◆ **Activity**
Reproduce part of the court opinion below, beginning at the words "Based both on" and stopping after the words "9 Cal.Rptr.3d 670.)".

In an attempt to argue his offense is still Proposition 36 eligible, defendant claims “Proposition 36 allows for application of its provisions to a broader range of nonviolen[t] drug offenses” than deferred entry of judgment under Penal Code sections 1000-1000.8, which is limited to expressly enumerated offenses, and, therefore, it is significant the Legislature amended the deferred entry of judgment statute in 1983 to add section 11368 as a qualifying offense when the controlled substance is for personal use. (Stats.1983, ch. 1314, § 2.) “A comparison of Penal Code sections 1000 and 1210 shows the two statutory schemes are not identical in scope and the drafters of Proposition 36 did not intend to pattern the initiative after section 1000.” (People v. Sharp, supra, 112 Cal.App.4th at p. 1341, 5 Cal.Rptr.3d 771.) The Legislature's amendment of the deferred entry of judgment statutes does not require a conclusion that section 11368 comes within Proposition 36.
Based both on the language and the express intent of Proposition 36, we conclude forgery of a prescription in violation of section 11368, even when intended to obtain drugs thereby entirely for personal use, does not come within the term “nonviolent drug possession offense” as defined by Penal Code section 1210, subdivision (a).
The judgment is affirmed.
1. Because defendant pled guilty, our statement of facts is taken from the probation officer's report.
2. We agree it also does not fall within the language used in Penal Code section 1210, subdivision (a), i.e., “possession for sale, production, or manufacturing of any controlled substance,” to exclude offenses from term “nonviolent drug possession offense.” (Compare People v. Sharp, supra, 112 Cal.App.4th at p. 1340, 5 Cal.Rptr.3d 771; People v. Ferrando (2004) 115 Cal.App.4th 917, 920, 9 Cal.Rptr.3d 670.)
3. Defendant never actually possessed Vicodin because the pharmacist determined the prescription defendant presented was a forgery and delivered calcium pills.
We concur: SCOTLAND, P.J., and DAVIS, J.

◆ **Data for review**
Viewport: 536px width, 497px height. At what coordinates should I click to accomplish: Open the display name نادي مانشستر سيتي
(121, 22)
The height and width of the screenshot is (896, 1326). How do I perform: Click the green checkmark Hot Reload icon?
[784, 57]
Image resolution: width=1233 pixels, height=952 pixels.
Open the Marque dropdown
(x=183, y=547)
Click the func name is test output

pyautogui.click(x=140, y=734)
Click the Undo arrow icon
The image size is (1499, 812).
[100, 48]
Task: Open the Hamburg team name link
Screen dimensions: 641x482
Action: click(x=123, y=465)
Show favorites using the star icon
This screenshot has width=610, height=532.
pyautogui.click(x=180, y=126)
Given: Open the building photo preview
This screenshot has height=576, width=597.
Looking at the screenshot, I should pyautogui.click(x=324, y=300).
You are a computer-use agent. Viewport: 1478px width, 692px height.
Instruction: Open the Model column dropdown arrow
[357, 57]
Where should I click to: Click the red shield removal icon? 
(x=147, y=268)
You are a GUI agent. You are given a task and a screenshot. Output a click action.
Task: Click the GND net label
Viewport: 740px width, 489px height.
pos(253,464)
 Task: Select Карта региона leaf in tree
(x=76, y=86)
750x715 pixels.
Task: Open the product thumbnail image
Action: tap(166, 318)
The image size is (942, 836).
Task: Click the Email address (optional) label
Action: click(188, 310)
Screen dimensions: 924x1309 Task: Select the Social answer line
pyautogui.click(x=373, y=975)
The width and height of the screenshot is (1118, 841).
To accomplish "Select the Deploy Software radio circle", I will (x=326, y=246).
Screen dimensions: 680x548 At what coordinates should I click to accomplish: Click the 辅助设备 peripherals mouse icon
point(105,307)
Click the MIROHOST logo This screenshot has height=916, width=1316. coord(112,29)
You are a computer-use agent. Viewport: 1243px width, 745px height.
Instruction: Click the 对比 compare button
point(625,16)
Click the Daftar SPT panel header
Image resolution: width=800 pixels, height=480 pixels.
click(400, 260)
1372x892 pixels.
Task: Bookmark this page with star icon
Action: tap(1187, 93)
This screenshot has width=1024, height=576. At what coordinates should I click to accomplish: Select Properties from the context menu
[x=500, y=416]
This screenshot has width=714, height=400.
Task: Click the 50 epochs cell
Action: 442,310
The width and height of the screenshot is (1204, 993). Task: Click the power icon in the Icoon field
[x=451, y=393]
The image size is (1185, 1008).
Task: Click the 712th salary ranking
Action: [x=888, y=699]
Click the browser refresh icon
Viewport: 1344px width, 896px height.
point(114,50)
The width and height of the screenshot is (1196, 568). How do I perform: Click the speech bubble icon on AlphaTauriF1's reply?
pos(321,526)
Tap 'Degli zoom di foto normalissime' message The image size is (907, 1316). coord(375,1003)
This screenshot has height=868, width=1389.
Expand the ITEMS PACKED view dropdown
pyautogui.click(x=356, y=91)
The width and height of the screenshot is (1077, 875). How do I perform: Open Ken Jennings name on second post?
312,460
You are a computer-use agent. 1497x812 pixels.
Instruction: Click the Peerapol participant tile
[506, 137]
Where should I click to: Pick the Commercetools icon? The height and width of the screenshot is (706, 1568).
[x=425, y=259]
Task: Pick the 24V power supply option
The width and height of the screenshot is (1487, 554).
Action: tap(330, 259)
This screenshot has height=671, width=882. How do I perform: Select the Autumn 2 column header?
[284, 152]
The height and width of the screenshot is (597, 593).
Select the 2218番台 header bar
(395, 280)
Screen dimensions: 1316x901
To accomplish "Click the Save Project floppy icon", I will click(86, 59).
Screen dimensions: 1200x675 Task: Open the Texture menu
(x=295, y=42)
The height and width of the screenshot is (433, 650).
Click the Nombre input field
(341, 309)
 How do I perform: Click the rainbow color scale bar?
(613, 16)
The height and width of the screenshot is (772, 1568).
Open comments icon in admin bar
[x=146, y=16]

◆ **Completed task**
Based both on the language and the express intent of Proposition 36, we conclude forgery of a prescription in violation of section 11368, even when intended to obtain drugs thereby entirely for personal use, does not come within the term “nonviolent drug possession offense” as defined by Penal Code section 1210, subdivision (a).
The judgment is affirmed.
1. Because defendant pled guilty, our statement of facts is taken from the probation officer's report.
2. We agree it also does not fall within the language used in Penal Code section 1210, subdivision (a), i.e., “possession for sale, production, or manufacturing of any controlled substance,” to exclude offenses from term “nonviolent drug possession offense.” (Compare People v. Sharp, supra, 112 Cal.App.4th at p. 1340, 5 Cal.Rptr.3d 771; People v. Ferrando (2004) 115 Cal.App.4th 917, 920, 9 Cal.Rptr.3d 670.)